Task:
Each line from the one containing "This screenshot has width=640, height=810." to the end of the data must be copied exactly, the first and last included; no other lines and no pictures belong in the copy.

Raw data:

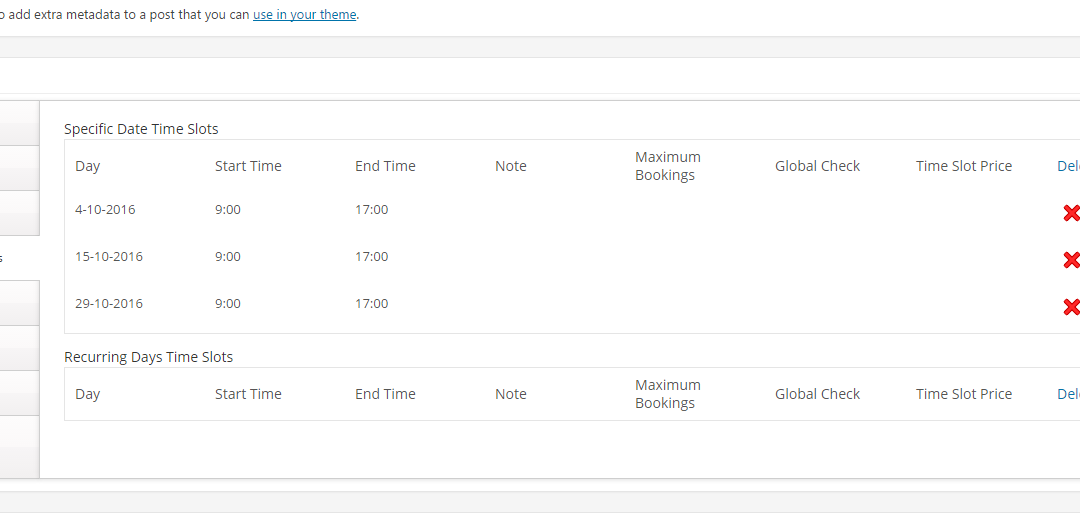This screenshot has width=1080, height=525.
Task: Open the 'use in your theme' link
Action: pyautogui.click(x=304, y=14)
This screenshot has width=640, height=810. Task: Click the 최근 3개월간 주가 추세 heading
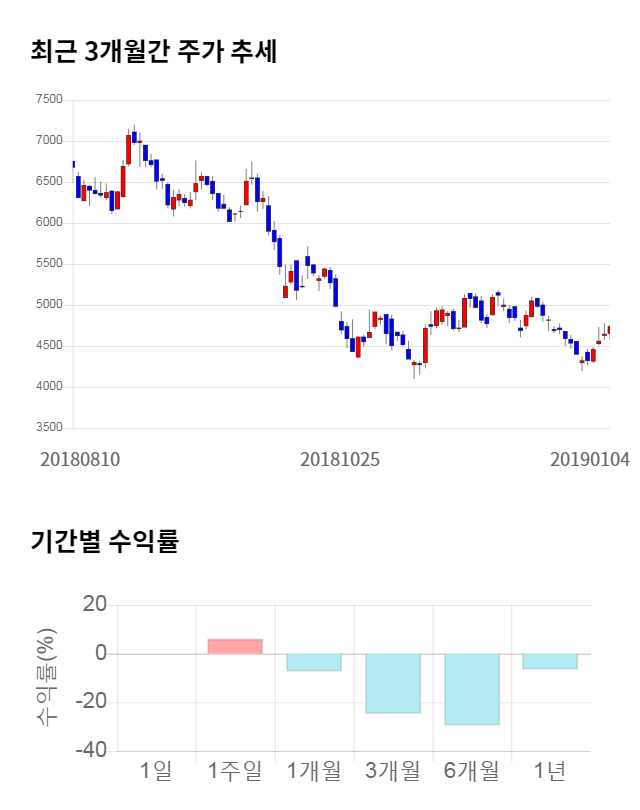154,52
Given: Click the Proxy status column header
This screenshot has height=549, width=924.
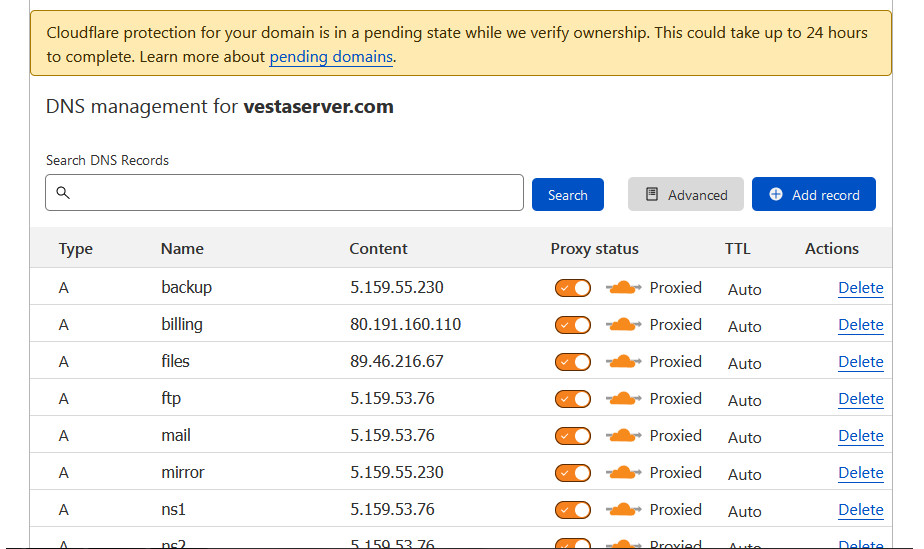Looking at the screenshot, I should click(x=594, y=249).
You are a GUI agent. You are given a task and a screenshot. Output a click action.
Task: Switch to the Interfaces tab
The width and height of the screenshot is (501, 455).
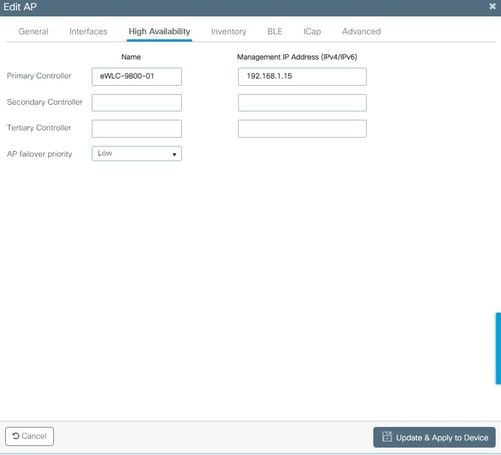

Solution to this problem:
This screenshot has width=640, height=810. Task: Click the 최근 3개월간 주가 추세 heading
154,52
Given: Click the Proxy status column header
This screenshot has height=549, width=924.
Looking at the screenshot, I should click(x=594, y=249).
You are a GUI agent. You are given a task and a screenshot. Output a click action.
Task: Switch to the Interfaces tab
The width and height of the screenshot is (501, 455).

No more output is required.